Итак, для начала несколько строк из автобиографического романа Михаила Пришвина «Кащеева цепь». Две последние главы этого романа называются «Искусство как поведение» и «Как я стал писателем». В этих главах есть немало добрых мыслей о таланте, и первая из них та, что «талант к чему-нибудь есть общее свойство почти всех людей».

Талантливость Пришвин почитает состоянием, очень естественным для человека. «Как не чувствуешь своего голоса, записанного на пластинку, так сам и своего таланта не чувствуешь. А люди понимают талант как заготовленное от рождения счастье».

Словно иллюстрация к этому, следует отрывок из воспоминаний о раннем детстве: «Мальчишкой, бывало, проснусь раньше, чем следует, и в дырочку алькова смотрю на лицо матери. Она тоже проснулась, но в одиночестве она совсем не такая, какой мы все её знали: странная, смутная, лоб сморщенный, думает до того мучительно, что нет-нет и вздрогнет. Так станет страшно, забудешься, высунешь голову к ней, и она вдруг обрадуется, засияет, совсем будто солнце взошло». Дав эту просто и чудно нарисованную картинку утренней радости маленького детского мира, из которого открывается какая-то особая потайная дверка в мир большой человеческой радости материнства, Пришвин довольно неожиданно и без всяких переходов заключает: «На этих впечатлениях детства я и строю своё поведение в отношении того материала души, который называю талантом».

Талант как материал души — это удивительно хорошо найдено и, конечно, могло пасть на перо только Пришвину. Но всё же задерживаться на этом определении я не стану. Надо двигаться дальше, чтобы попытаться вывести талант из плена излишне. укрытых таинственных неопределённостей.

Определённей говорит об этом предмете Лев Толстой, хотя и он не выходит из круга категорий чисто моральных, нравственных, утверждая, что талант — это любовь. Как человековед, и притом ещё и всевед, Толстой углубляет своё толкование таланта, добавляя усмешливо, что поскольку талант — это любовь, то, следственно, все влюблённые талантливы. Чувства их обострены и восприятия утончены. Они ощущают и примечают то, мимо чего человек, обделённый любовью и пребывающий в обыденном своём состоянии, равнодушно проходит, не замечая ни трепета весенней листвы при ветерке, ни острой свежинки речной воды, ни настроения идущих рядом людей.
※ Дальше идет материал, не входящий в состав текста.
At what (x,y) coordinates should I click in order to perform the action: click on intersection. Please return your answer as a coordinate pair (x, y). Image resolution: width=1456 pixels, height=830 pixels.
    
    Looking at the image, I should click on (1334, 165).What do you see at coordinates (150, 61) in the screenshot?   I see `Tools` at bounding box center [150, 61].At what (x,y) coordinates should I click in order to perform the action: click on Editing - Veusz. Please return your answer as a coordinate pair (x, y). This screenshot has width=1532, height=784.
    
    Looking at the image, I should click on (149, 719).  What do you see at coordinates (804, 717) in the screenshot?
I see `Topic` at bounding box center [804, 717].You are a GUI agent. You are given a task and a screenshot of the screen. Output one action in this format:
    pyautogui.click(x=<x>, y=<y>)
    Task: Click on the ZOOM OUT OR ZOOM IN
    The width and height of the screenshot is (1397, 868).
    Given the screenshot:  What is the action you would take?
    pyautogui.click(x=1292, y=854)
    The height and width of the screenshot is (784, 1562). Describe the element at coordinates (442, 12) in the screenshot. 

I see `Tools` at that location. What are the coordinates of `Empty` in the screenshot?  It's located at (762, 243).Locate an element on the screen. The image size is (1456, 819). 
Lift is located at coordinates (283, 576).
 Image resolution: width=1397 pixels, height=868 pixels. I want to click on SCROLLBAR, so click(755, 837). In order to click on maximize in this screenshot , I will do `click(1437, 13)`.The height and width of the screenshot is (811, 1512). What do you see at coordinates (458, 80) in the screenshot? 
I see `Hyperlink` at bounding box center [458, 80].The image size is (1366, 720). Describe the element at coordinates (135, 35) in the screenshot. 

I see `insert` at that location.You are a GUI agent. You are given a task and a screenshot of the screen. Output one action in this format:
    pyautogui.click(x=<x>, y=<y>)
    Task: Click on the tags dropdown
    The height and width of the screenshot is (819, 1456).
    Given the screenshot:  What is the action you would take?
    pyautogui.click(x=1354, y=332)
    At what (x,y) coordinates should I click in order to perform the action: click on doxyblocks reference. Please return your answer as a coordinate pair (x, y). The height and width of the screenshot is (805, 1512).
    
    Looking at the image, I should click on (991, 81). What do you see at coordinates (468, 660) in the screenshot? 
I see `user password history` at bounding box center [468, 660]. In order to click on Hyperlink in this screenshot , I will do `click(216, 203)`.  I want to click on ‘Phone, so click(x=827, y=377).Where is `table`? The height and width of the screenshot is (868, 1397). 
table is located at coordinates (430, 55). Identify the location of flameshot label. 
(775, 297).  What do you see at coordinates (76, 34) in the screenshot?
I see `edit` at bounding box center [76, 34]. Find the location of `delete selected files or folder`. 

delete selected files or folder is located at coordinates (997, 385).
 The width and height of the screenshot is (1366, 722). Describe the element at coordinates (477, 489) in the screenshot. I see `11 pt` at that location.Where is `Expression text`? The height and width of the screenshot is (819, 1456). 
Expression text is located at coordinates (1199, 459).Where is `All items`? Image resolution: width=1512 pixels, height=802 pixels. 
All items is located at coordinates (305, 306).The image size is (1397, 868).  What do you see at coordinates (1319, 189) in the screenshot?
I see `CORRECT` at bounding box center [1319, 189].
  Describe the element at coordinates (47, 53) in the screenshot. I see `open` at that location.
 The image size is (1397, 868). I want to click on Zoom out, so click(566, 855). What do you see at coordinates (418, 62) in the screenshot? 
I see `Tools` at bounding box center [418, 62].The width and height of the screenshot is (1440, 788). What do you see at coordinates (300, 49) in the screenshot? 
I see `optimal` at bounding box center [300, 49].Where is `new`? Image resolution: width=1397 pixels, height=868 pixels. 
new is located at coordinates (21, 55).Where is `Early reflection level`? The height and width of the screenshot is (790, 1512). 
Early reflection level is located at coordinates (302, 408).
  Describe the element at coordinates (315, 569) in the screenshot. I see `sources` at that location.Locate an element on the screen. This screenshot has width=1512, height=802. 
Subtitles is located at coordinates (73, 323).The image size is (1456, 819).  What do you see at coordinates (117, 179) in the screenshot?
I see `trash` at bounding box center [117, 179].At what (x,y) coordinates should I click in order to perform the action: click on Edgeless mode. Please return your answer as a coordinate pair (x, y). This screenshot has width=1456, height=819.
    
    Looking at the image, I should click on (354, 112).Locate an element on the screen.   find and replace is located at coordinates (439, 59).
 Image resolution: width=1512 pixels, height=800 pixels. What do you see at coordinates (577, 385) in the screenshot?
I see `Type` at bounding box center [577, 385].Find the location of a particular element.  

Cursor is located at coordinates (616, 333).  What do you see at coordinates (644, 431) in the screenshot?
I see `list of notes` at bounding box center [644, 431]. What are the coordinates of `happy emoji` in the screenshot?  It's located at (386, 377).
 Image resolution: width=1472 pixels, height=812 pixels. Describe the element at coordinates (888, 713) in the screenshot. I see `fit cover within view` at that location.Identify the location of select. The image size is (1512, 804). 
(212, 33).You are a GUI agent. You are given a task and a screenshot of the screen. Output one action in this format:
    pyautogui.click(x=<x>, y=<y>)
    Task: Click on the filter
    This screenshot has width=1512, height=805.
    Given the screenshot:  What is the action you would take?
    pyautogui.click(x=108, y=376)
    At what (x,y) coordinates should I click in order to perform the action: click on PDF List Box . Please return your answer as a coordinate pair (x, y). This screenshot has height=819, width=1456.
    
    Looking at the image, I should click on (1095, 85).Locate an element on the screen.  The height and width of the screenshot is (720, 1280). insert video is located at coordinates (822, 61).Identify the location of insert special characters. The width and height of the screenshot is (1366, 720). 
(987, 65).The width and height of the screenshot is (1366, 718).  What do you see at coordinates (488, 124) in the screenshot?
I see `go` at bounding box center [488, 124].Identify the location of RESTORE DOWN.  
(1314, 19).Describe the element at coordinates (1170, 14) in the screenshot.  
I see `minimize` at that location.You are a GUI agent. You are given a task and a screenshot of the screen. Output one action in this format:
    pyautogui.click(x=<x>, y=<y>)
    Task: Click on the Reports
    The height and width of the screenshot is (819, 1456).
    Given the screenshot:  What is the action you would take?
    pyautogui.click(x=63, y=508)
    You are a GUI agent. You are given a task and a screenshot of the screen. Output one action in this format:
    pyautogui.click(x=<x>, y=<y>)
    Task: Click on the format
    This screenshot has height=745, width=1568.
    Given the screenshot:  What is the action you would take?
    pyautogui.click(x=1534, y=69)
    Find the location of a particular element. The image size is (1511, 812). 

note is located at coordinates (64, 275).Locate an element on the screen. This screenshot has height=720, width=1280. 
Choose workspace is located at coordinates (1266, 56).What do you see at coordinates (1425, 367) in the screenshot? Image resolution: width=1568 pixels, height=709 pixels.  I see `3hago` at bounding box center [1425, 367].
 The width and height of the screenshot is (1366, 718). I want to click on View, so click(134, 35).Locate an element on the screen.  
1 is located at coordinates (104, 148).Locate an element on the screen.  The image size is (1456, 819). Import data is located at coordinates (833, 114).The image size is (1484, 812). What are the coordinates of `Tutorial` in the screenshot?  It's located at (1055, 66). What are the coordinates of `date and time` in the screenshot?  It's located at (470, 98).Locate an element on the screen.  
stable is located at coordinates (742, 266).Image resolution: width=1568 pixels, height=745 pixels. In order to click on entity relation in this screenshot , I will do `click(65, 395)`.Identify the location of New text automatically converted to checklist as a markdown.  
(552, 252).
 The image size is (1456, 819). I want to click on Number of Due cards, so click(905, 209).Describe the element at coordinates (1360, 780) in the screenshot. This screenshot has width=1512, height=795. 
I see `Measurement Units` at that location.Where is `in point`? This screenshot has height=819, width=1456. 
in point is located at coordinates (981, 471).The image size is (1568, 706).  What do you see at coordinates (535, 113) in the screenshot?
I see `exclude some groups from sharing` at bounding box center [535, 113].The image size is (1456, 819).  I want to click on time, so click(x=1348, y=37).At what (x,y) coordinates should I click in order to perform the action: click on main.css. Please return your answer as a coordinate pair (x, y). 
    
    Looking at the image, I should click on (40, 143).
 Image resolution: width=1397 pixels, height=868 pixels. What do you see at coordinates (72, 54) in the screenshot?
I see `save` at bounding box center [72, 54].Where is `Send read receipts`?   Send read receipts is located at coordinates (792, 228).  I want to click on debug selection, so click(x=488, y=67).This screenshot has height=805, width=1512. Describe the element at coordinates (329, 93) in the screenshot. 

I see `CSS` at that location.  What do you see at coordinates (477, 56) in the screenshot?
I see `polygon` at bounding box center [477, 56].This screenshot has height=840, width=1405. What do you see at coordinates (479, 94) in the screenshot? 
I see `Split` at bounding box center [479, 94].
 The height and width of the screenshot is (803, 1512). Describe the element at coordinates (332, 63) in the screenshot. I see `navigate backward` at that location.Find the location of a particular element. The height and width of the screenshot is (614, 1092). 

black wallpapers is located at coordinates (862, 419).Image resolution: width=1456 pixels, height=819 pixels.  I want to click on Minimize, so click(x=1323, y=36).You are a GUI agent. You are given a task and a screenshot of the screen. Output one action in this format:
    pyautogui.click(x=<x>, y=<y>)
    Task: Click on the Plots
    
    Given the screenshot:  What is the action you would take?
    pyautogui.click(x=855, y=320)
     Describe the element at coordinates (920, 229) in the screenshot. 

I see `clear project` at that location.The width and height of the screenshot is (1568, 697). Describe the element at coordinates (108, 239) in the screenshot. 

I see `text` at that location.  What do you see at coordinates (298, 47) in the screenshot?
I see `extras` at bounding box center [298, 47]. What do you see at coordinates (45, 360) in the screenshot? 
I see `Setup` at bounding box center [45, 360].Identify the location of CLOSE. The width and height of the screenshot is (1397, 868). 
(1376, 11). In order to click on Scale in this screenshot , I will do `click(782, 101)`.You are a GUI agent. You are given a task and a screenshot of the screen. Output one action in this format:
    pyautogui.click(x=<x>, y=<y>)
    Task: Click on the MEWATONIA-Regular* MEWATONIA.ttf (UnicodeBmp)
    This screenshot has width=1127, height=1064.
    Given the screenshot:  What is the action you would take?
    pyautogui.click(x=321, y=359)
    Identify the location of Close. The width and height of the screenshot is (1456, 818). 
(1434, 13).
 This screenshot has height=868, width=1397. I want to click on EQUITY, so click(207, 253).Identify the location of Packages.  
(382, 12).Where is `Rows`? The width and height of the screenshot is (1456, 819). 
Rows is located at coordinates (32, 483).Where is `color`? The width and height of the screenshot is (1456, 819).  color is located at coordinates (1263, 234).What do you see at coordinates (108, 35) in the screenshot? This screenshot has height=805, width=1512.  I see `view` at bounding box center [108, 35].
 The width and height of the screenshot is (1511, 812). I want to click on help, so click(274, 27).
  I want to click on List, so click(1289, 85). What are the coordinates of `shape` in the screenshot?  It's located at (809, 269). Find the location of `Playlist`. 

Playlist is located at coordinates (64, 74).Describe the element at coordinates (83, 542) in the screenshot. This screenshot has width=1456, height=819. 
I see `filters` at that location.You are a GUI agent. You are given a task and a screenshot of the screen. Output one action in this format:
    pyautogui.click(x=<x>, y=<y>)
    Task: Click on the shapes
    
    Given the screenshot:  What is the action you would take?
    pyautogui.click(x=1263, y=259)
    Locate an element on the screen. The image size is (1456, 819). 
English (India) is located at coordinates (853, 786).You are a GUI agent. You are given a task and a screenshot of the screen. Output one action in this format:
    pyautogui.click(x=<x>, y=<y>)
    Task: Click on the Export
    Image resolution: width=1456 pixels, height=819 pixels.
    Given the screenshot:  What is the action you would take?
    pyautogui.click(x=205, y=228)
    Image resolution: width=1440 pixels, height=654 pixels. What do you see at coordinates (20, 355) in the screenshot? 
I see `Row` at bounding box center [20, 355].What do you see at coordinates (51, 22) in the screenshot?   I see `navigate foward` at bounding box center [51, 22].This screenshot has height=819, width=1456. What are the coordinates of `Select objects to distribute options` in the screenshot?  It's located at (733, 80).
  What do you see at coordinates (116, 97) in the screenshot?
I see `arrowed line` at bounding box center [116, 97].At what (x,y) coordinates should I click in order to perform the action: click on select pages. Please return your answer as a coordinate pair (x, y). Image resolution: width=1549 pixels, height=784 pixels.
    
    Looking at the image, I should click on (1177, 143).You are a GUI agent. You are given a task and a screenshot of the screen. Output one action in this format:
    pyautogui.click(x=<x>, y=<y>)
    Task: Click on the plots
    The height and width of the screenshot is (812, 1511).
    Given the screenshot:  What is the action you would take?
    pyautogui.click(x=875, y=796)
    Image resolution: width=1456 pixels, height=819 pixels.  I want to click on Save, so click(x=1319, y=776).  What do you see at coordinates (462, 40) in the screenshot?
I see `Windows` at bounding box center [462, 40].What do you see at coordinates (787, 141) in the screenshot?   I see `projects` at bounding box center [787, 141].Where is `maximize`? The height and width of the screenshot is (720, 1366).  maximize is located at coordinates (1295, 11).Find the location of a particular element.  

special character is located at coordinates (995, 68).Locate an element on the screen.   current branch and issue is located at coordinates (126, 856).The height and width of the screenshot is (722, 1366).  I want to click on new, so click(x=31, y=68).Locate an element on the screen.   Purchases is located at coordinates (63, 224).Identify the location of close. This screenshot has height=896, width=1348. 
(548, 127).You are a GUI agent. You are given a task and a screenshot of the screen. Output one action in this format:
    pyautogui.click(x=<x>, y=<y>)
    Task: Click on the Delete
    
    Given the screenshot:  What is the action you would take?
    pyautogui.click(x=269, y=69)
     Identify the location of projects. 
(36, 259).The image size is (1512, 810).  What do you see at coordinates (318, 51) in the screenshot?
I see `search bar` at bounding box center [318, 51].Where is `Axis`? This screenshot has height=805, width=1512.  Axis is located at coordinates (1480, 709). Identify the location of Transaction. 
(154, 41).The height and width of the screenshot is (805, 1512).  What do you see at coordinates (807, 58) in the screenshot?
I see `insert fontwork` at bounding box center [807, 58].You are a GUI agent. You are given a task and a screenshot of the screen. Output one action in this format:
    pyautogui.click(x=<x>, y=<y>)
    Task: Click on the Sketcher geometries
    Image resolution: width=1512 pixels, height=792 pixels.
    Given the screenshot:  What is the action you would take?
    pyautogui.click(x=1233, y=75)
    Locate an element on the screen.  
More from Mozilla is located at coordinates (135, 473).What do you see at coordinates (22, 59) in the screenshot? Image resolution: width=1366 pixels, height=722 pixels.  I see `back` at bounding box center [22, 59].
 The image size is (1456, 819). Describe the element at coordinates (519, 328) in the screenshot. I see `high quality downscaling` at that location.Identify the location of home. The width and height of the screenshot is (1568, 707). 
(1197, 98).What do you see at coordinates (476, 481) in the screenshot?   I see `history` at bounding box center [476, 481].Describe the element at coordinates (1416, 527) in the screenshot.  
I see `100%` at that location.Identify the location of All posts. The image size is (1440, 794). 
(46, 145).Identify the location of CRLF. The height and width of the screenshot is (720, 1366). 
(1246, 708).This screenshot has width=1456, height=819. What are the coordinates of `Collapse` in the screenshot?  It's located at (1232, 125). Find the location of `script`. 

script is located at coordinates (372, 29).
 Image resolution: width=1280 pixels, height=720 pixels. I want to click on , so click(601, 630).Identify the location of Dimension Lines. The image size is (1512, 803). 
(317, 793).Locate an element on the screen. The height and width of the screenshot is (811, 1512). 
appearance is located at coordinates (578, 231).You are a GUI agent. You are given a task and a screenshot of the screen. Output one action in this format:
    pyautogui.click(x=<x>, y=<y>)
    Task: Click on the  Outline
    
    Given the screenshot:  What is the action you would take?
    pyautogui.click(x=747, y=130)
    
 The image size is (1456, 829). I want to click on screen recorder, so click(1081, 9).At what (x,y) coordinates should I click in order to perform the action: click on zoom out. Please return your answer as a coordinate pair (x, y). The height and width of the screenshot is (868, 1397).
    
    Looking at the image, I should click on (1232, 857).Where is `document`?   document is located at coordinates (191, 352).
Резкое и решительное движение вперёд в суждении о природе таланта делает Максим Горький. Правда, и он, как Толстой, готов признать, что корни таланта гнездятся в любви, но при этом оговаривается — не в любви вообще, как в некоей моральной расплывчатой категории, а в любви к делу. В своих «Письмах к начинающим литераторам» он пишет: «Талант развивается из чувства любви к делу, возможно даже, что талант — в сущности его — и есть только любовь к делу, к процессу работы».

Определение Горького принципиально ново по сравнению с прежде приводимыми. Оно вводит в обращение, в круг наших пониманий таланта такую категорию, как дело, труд, а кроме того, говорит не только о самом таланте, но и о путях его развития. Этот путь развития лежит в той же плоскости, что и сам талант, который «развивается из чувства любви к делу». Горький резко настаивает на подобном определении таланта и в резкости этой готов даже начисто оторвать талант от биологии. В письме к А. Агапкиной Алексей Максимович чётко заявляет: «В прирождённую талантливость я плохо верю. По-моему, есть только один талант: умение делать всякое дело с любовью к нему».

Та же мысль повторяется в письме к С. Ахрему: «Не все родятся с талантом, его можно и выработать, развить». Выходит, что не только в развитии, но и в происхождении Горький связывает талант с делом, с трудом.

Десятью годами позже и с ещё большей определённостью развил это положение А. Макаренко. В своей статье «Товарищеская лаборатория» он утверждает свою убеждённость в том, что наукой нашей — педагогикой, наконец, действительностью нашей «будет доказано, что талант только в небольшой мере принадлежит биологии, что в самом основном своём блеске он всегда обязан влиянию общества, работы, культуры и знания.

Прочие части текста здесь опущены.